“Whether a solicitor-client relationship exists is a question of fact. A formal, written retainer agreement is neither necessary nor determinative. The issue is “whether a reasonable person in the position of a party with knowledge of all the facts would reasonably form the belief that the lawyer was acting for a particular party: Trillium Motor World Ltd v General Motors of Canada Ltd, 2015 ONSC 3824 at para 413, citing Jeffers v Calico Compression Systems, 2002 ABQB 72 at para 8.
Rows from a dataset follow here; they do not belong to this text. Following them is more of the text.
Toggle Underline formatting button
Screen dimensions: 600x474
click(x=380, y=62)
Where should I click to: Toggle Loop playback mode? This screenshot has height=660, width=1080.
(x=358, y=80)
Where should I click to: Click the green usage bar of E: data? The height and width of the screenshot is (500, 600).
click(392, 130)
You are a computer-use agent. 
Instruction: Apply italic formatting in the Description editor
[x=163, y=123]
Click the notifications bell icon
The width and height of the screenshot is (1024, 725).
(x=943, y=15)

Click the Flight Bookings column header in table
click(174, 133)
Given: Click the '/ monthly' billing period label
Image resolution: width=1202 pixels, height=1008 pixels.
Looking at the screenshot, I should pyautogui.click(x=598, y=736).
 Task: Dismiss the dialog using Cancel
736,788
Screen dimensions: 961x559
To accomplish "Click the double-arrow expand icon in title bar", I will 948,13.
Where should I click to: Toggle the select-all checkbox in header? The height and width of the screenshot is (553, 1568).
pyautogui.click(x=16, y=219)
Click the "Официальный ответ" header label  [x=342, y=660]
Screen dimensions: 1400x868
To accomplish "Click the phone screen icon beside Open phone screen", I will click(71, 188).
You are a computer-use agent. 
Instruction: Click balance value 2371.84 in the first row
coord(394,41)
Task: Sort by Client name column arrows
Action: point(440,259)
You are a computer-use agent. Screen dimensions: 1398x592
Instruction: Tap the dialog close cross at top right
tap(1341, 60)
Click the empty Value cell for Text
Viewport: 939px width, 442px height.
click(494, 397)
In determining whether a solicitor-client relationship exists, the following indicia are considered, although not all indicia need be present:
(a) the existence of a contract or retainer;
(b) a file opened by the lawyer;
(c) meetings between the lawyer and the party;
(d) correspondence between the lawyer and the party;
(e) a bill rendered by the lawyer to the party;
(f) a bill paid by the party;
(g) instructions given by the party to the lawyer;
(h) the lawyer acting on the instructions given;
(i) statements made by the lawyer that the lawyer is acting for the party;
(j) a reasonable expectation by the party about the lawyer’s role;
(k) legal advice given;
(l) any legal documents created for the party;
(m) the party’s vested interest in the outcome of the proceeding; and
(n) the belief of other parties to the litigation that the party was represented by the lawyer.
See Jeffers, supra at para 8; Trillium, supra at para 412; Rye & Partners v 1041977 Ontario Inc., [2002] OJ No. 4518 at paras. 13-14.”